It’s been a while now since I’ve been hosting on Amazon Web Services and I’d just like to point out some issues I had and quick ways of solving them. We’re gonna talk about setting up a server that would serve not only you, but your clients too, cause $100/mo is quite expensive, isn’t it? So let’s begin and keep this as straightforward as possible. If you don’t understand something, it’s probably because you haven’t read the official EC2 docs and haven’t searched the forums. This is not a tutorial, it’s just a set of rules you may want to follow to make things right.
Once you start a new instance from an Amazon predefined AMI (Fedora Core 8 for example) I suggest you start building your structure right straight away. Attach an EBS volume to you instance (I mount it to /ebs) and start creating your users with their home directories in /ebs/home/kovshenin not the regular /home/kovshenin. Also point your MySQL server to keep your database files in /ebs/mysql. There are plenty tutorials out there on how to do that.
Now, edit your httpd.conf, add your vhosts, point them to the right users dirs, install an ftp server and make sure you chroot the users to their home directories. That way they won’t be able to mess up with eachothers files and folders, peek passwords etc. You might want to change the root user’s home directory to / instead of /root in case you’ll want to use ftp via your root user (which is quite dangerous).

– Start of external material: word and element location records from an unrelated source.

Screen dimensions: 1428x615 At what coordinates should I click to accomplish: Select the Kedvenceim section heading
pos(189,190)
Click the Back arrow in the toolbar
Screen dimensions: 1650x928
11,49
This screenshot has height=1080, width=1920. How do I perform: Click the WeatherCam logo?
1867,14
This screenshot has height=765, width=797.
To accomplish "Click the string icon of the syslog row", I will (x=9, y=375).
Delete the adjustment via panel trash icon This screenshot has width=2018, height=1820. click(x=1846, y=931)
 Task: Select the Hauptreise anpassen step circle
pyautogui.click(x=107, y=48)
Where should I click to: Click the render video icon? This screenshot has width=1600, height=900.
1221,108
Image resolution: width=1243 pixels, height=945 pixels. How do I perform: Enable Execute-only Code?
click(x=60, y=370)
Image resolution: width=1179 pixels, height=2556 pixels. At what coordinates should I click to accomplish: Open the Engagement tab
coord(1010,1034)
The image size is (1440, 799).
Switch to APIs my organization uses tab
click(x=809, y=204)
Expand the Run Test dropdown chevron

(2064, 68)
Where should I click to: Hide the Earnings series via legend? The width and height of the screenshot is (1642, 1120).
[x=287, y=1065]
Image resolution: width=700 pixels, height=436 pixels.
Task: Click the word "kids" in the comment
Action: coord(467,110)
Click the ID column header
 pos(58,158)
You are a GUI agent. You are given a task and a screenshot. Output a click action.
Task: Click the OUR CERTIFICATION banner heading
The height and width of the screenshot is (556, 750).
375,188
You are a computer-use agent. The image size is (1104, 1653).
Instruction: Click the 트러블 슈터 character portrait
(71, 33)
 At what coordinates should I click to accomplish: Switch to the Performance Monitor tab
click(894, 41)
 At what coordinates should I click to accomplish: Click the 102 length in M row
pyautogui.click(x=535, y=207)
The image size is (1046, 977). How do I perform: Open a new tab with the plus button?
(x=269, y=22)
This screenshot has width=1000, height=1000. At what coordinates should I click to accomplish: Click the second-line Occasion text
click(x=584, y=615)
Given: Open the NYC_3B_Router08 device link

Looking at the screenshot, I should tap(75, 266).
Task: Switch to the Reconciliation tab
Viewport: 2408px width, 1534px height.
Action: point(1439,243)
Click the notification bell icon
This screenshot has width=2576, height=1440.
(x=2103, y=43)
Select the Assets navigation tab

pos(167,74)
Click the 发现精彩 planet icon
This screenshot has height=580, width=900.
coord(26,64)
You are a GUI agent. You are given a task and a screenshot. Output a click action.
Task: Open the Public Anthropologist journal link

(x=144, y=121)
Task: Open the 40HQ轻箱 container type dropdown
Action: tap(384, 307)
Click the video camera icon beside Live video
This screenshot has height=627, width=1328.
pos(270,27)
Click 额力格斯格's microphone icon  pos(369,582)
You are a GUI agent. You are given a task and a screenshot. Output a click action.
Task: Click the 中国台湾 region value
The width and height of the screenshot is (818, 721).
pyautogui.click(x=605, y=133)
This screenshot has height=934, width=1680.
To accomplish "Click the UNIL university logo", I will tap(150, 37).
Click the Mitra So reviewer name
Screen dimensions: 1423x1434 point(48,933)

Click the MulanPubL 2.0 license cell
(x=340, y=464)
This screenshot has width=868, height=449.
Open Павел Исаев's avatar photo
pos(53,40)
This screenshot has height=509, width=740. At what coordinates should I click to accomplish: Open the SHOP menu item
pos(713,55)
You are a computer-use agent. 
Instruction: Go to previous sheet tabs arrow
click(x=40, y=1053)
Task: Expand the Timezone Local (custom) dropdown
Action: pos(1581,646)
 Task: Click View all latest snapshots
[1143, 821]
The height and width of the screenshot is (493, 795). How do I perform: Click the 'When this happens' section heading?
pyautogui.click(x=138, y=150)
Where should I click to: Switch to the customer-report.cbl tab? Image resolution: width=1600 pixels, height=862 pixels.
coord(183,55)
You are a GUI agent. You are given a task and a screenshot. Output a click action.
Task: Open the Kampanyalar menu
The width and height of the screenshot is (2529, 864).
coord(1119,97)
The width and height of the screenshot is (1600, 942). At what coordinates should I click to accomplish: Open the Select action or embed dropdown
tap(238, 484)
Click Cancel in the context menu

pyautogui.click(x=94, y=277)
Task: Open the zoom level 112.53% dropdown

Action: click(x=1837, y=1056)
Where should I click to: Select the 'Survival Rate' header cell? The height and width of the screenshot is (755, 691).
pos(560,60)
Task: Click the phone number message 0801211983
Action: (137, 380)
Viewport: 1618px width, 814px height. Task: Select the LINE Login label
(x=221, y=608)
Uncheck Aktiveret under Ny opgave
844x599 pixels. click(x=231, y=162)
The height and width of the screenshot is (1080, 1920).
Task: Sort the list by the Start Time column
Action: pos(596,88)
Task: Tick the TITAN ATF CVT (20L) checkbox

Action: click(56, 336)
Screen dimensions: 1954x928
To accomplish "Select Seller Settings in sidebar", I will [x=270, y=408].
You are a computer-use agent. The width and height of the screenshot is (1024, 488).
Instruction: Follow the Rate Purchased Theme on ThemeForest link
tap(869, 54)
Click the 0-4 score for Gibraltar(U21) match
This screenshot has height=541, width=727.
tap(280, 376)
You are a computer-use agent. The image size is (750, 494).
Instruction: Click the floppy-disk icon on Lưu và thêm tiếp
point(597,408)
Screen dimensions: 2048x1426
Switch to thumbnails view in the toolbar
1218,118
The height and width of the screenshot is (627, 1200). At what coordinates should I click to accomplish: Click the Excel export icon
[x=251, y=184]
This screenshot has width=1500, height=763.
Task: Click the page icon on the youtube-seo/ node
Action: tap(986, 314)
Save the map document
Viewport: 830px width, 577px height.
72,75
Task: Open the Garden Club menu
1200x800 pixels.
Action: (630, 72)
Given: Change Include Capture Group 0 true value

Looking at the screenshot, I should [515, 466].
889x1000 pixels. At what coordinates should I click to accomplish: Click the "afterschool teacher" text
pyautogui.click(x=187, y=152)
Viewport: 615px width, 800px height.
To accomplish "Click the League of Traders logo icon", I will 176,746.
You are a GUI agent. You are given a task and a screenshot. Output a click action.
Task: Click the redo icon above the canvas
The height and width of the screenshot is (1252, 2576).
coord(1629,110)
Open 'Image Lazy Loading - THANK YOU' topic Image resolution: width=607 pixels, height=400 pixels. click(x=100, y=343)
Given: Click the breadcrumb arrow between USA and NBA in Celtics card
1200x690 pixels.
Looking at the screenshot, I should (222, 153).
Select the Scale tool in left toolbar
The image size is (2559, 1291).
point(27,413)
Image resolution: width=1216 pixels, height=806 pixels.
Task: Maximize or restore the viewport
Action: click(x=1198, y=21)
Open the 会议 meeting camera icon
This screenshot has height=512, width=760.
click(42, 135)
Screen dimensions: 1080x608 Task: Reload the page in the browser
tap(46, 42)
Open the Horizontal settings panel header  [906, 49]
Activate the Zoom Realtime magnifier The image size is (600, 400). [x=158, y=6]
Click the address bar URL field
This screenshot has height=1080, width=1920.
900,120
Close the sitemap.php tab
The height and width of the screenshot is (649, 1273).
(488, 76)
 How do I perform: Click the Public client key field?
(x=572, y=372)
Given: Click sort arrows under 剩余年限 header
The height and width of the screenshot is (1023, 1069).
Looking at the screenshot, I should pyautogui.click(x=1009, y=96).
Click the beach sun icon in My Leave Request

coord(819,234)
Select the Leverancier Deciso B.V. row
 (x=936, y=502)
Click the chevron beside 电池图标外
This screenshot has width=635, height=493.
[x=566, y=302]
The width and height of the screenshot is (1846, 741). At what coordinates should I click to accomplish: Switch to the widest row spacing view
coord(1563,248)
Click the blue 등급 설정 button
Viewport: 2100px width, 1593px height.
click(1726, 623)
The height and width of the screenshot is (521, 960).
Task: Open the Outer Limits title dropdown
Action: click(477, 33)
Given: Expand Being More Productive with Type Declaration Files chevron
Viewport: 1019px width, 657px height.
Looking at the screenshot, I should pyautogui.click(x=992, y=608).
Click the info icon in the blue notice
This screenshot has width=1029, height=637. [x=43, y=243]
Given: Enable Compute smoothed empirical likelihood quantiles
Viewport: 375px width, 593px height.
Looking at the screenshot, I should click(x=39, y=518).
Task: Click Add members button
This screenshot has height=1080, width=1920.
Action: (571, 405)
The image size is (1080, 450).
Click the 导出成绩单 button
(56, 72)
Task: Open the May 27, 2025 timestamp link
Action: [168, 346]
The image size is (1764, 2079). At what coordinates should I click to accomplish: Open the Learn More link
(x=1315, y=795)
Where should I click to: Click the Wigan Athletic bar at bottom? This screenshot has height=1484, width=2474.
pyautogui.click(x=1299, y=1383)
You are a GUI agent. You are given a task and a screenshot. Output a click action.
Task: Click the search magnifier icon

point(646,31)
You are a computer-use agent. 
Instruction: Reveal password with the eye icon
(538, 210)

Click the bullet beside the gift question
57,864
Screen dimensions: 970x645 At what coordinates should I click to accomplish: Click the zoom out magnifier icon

Now comes the fun part. The HTTP server runs under the apache user by default in FC8 and I recommend you don’t touch this. Damn it took me quite some time to figure out how the heck can the apache user execute and write to files not belonging to apache. I messed up big time with the groups, adding apache to all my client’s users groups, but thank god I found mod_suphp in the end. Install that one and make sure you use it and there’s no need to change the users umasks anymore.
Note: There’s a little issue with the mod_suphp in Fedora as far as I know, which doesn’t let you use the suPHP_UserGroup directive in the httpd.conf yelling that it does not exist. Most of the man pages on the net say you have to use that directive, but I’m good without it. It seems that suphp can figure out what user to run on its own, look closely at the config files, and also make sure you’re running php-cgi, not the CLI version. By the way, this is the part where WordPress stops asking you your FTP credentials on plugins/themes update, install, remove and core upgrade too. Speeds up the whole process ;)
I used the following code to test how mod_suphp works (or doesnt):
<?php echo system("id"); ?>
Which should output what’s the current user. Make sure you check everything works before going public, and do not set your min_uid and min_gid in suphp lower than 50. It’s safer to chown -R files and folders than to let suphp run your scripts via root or some other powerful user.
Backing up your EC2 and EBS
This is very important. Once you have everything set up and running, DO backup. Backing up the EBS is quite simple, just create a snapshot from the Amazon EC2 Management Console. Backing up the running AMI (instance) is a little bit mroe complex. You have to use the ec2 command line tools to bundle a new volume, upload it to an Amazon S3 bucket and register the AMI. There are plenty tutorials on the net on how to do that. Shouldn’t take you more than half an hour to figure it out.
Just make sure you have copies of all the major config files (httpd.conf, crontab, fstab, ..) backed up on your /ebs/config for instance. You might need them in the future (when you loose everything, haha ;) Restoring a backed up AMI instance is simple. Launch a new instance using the AMI you generated, attach the Amazon Elastic IP address to it and voila. Way too simple.
About the EBS, there are quite a few things you should be able to do with it before continuing. Restoring a backed up Snapshot: Create Volume from Snapshot, umount /ebs, deattach old volume, attach new volume, mount /ebs. Cool? Be careful when you’re resizing your EBS. The xfs filesystem automatically grows as far as I know, but in my case I use the ext3 filesystem. So if you need to grow your ext3 EBS you’ll go:
- Create a Snapshot
- Create a new EBS Volume from that Snapshot you created (say 10 GB if you were running 5 GB)
- Attach it to your Instance, say /dev/sdg
- Use the resize2fs command to resize the partition to 10GB
- Mount it to /ebs2 or whatever
- Check to see if everything’s in place
- Unmount /ebs2, deattach /ebs2, unmount /ebs, deattach /ebs
- Attach the 10GB volume to where /ebs was attached (/dev/sdf)
- Mount /ebs and start your services
There you go, back to work, server. By the way, when working with Amazon AWS, note that you should be working in the same region where your AMI is (us, eu, east, 1c, …) otherwise some of the options (when attaching, etc) might just not come up. Beware of that.
Well, I guess those are pretty much all the basics. Don’t forget to read the Amazon S3 tutorials and API, pretty sweet stuff! Good luck.